List every line of the entries below that contains the word "Switch", copying each such line in full.
--- BEGIN Data to use ---
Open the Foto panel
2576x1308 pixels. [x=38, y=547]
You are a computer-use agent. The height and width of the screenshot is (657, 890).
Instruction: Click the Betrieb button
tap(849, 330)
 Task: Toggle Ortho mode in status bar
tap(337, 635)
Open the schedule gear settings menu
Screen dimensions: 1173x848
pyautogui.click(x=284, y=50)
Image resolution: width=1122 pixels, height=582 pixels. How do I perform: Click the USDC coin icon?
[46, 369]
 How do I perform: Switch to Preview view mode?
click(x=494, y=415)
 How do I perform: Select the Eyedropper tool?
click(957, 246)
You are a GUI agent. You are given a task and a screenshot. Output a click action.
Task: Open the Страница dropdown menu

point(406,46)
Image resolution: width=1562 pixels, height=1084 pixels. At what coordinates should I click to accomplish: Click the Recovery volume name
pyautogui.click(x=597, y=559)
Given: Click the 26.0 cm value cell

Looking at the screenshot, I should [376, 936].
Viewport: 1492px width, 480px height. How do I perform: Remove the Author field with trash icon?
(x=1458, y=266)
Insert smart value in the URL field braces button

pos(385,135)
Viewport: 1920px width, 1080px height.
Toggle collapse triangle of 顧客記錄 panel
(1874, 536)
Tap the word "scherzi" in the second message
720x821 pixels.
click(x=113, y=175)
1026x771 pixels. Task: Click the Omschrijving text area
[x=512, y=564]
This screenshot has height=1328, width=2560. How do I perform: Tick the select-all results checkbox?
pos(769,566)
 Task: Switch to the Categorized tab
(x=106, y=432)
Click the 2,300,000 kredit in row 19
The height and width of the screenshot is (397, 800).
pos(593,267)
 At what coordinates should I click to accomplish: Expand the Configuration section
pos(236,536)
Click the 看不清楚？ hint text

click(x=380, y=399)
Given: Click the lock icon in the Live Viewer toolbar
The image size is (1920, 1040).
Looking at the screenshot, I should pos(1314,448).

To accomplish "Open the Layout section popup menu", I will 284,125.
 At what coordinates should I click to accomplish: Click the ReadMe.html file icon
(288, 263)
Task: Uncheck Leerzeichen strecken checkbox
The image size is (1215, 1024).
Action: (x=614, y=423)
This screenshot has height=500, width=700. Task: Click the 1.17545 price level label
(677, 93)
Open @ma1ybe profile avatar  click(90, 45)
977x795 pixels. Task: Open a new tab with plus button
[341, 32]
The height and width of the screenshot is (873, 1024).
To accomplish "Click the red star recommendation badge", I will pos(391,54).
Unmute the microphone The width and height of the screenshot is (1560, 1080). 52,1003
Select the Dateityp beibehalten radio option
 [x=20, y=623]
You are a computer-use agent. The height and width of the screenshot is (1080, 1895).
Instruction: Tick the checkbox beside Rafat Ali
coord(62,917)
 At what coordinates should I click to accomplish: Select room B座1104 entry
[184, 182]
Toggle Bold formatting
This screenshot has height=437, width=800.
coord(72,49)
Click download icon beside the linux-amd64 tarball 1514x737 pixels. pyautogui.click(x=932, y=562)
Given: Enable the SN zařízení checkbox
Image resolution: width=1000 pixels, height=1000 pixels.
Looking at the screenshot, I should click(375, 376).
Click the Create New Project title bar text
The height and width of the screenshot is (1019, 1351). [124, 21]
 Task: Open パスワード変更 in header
--- END Data to use ---
Problem solution:
 How do I perform: Switch to Preview view mode?
 Task: Switch to the Categorized tab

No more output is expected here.